Ce qui frappe dans sa performance, c’est son authenticité. Elle donne de la profondeur au personnage, au-delà de l’horreur : une mère aimante, dépassée mais combative, crédible du début à la fin. Ce rôle, qui aurait pu être purement fonctionnel dans un film de genre, devient grâce à elle émotionnellement chargé, ancré dans une réalité familiale.
Elle reprendra son rôle dans Poltergeist II: The Other Side (1986), mais c’est bien dans le premier opus que sa performance atteint une intensité encore saluée aujourd’hui.
Une actrice à l’aise dans tous les registres
Si l’étiquette Poltergeist lui colle parfois à la peau, JoBeth Williams a prouvé au fil des décennies qu’elle était loin de se limiter au fantastique. Elle enchaîne les rôles dans des drames sociaux, des comédies et même des romances, toujours avec ce ton juste et cette capacité à rendre ses personnages profondément humains.

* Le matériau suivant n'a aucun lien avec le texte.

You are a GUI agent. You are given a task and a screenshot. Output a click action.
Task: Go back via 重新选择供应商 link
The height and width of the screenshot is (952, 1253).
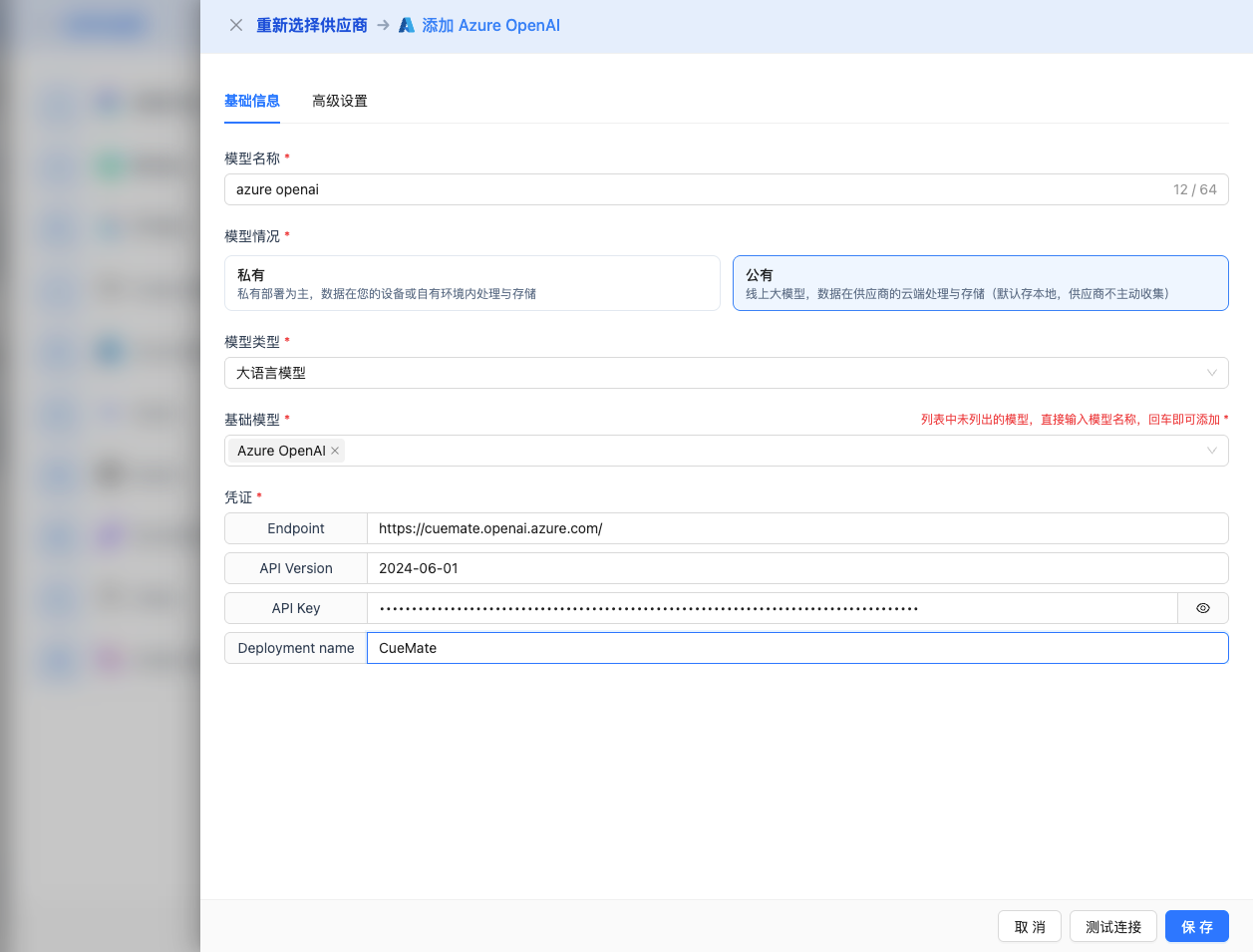[x=312, y=25]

Elle est notamment remarquable dans The Big Chill (Les Copains d’abord, 1983) de Lawrence Kasdan, où elle incarne l’une des figures centrales d’un groupe d’amis réunis après un deuil. Là encore, elle parvient à allier douceur, force et vulnérabilité dans une œuvre profondément générationnelle.

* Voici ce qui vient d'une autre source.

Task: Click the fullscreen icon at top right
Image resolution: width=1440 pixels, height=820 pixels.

On la retrouve également dans Kramer vs. Kramer (1979), Teachers (1984), Switch (1991) ou Wyatt Earp (1994). À chaque fois, JoBeth Williams offre une interprétation sobre, loin des effets de manche, mais d’autant plus convaincante.
Une présence solide sur le petit écran
En parallèle de sa carrière au cinéma, JoBeth Williams a été très active à la télévision. Dès les années 1970, elle apparaît dans des feuilletons et téléfilms, avec une grande régularité. On l’a vue dans des séries comme Frasier, Dexter, Private Practice ou NCIS, dans des rôles toujours marquants malgré un temps d’écran parfois limité.
Elle a également été nommée à plusieurs reprises aux Emmy Awards, notamment pour ses performances dans des téléfilms dramatiques comme Adam (1983) ou Baby M (1988), des fictions inspirées de faits réels, où elle incarne souvent des femmes confrontées à des dilemmes moraux et personnels complexes.
Son travail à la télévision lui a permis d’explorer des personnages plus variés, dans des contextes souvent intimes, loin des grandes productions hollywoodiennes.
Derrière la caméra : une autre forme d’expression
Depuis les années 2000, JoBeth Williams s’est également essayée à la réalisation, avec plusieurs courts métrages à son actif. Elle a notamment réalisé On Hope (1994), un court métrage nommé à l’Oscar, preuve qu’elle ne se contente pas d’être dirigée, mais qu’elle sait aussi construire ses propres récits.
Parallèlement, elle s’est engagée activement dans des organisations liées à l’industrie cinématographique. Elle a notamment été présidente du syndicat des acteurs (SAG Foundation), ce qui confirme son rôle de figure respectée au sein de la profession, à la fois pour sa carrière et pour son engagement institutionnel.